When should you retake the MCAT?

Like reapplying to medical school, retaking the MCAT does not inherently look bad. That said, you should strive to take the MCAT as few times as possible

For that reason, each time that you retake the MCAT, you should study diligently in order to meaningfully raise your score, which will demonstrate your commitment to becoming a physician and your determination to improving your application profile. If you’re able to show an appreciable score jump from one test to the next, the majority of medical schools won’t see having retaken the MCAT as an issue.

Retaking the MCAT comes with potential rewards and risks. As such, you’ll want to carefully assess if another attempt is worth the effort and uncertainty. The answer will depend on your existing score, the potential you show through practice exams, the MCAT averages of your target medical schools, and your ability to put in the work towards studying hard.

For some, a retest may not be necessary.
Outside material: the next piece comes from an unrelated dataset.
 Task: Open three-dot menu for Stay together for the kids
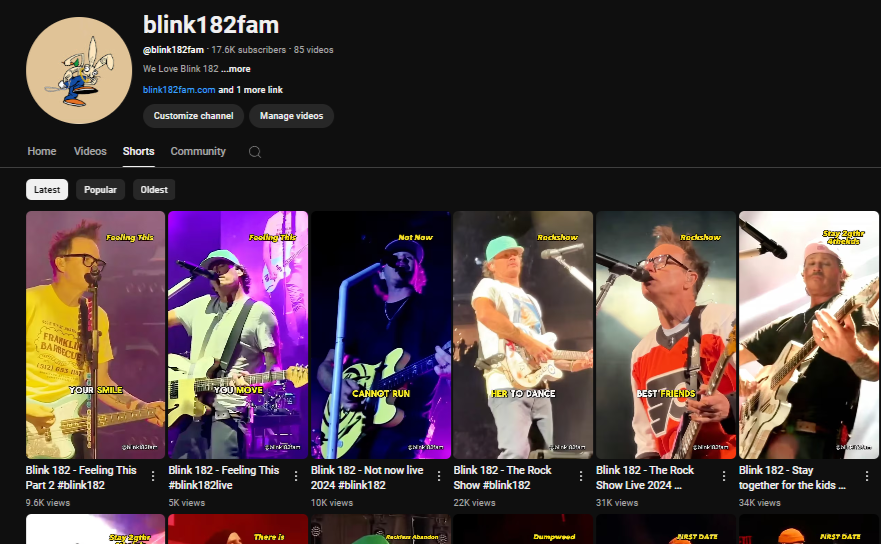click(x=866, y=476)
However, if your initial test score isn’t what you’d hoped for, you know you’re capable of more, and you can dedicate significant time and effort to substantially improving your score, retaking the MCAT may be well worth your while.

You should consider retaking the MCAT if…

Your highest overall score is not competitive for your target schools. When constructing your early school list, you should review the average GPA and MCAT score for each medical school (found also on MSAR). If your stats are considerably lower than the schools you’re eyeing, you may have to retake the exam.

Your section scores are significantly imbalanced. Some medical schools expect students to achieve minimum section scores. While it’s difficult to know each school’s thresholds, it may be worth taking the MCAT exam again if one of your section scores is 5 or more points below all others.

You did not sufficiently prepare for the previous attempt(s). It’s no secret that the MCAT is an incredibly difficult exam. Yet, students routinely underestimate its toughness and don’t prepare well enough. If you didn’t study hard (i.e., 20+ hours/week) for at least two months, you probably didn’t maximize your scores.

You were ill or had to navigate another personal difficulty on or around your test date. Unfortunate things come up, sometimes during particularly inconvenient times. If life threw you a major curve ball right around your MCAT test date, you likely didn’t perform at your best and may want to retake the exam.

Your practice test scores were considerably higher than your actual scores.

You have a strong sense of what went wrong previously and have a clear plan to address it. For instance, you may have paced yourself poorly during the MCAT. Or you may have underestimated the social sciences section and not studied enough relative to the other sections, which led to lower performance. Regardless, you should honestly evaluate and address the primary reason(s) why you scored lower than expected.